La oposición democrática lo tuvo claro cuando comenzó a trabajar con ahínco en las regiones para contrastar su gestión, allí donde había ganado, con la pésima labor del hipercentralizado gobierno chavista. La prisa del “vete ya” todavía no se había apoderado de la política democrática opositora y a partir de su labor en la gobernación de Miranda, Henrique Capriles estuvo a un tris de ocupar la presidencia.

¿Qué se le ofrece a los militantes y líderes en las regiones, a quienes tengan ganas y fuerza suficiente para medirse electoralmente con los representantes locales de un proyecto que defraudó a los estados que en su momento tanto apoyaron? ¿Hubo consultas con habitantes de pueblos y ciudades para calar si querían o no votar por sus representantes más cercanos? ¿En manos de quienes quedan, y a quienes recurrirán con sus quejas y exigencias para mejorar su cotidianidad vital?

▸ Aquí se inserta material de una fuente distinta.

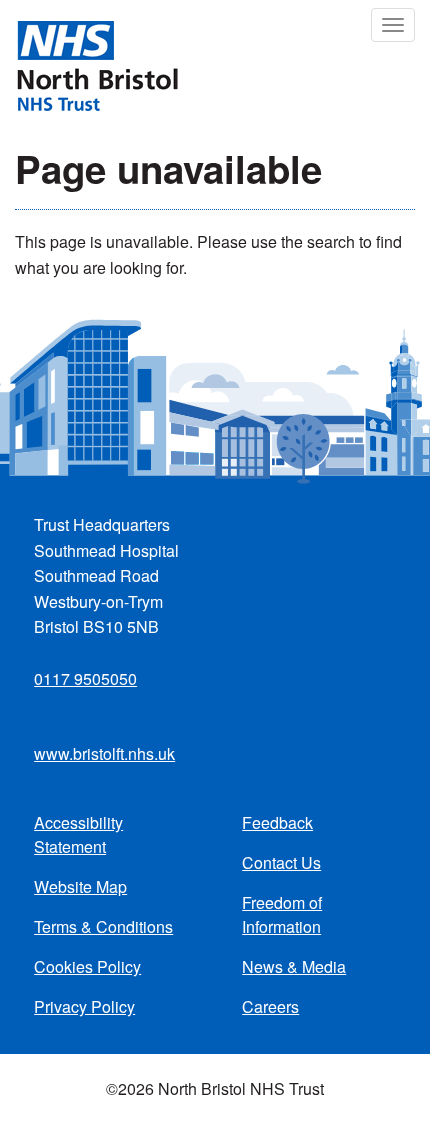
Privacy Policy (84, 1006)
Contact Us (281, 862)
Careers (270, 1006)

El boicot electoral dejará sin resguardo al reservorio de cambio más importante que tenía la oposición democrática: las regiones, y tomará años recuperar su atención. Quienes apoyaron a su candidato a gobernador en Miranda o Zulia, por tan solo nombrar las perlas de la corona, ahora tampoco tendrán la mano aliada y cercana de un concejal o diputado regional.

Mientras quienes favorecen el boicot electoral deslizan progresivamente sus argumentos hacia el socavamiento de la candidatura y la persona de Henri Falcón, el país real, de las regiones, empieza a preguntarse si de verdad vale la pena el inmovilismo electoral propiciado desde Caracas.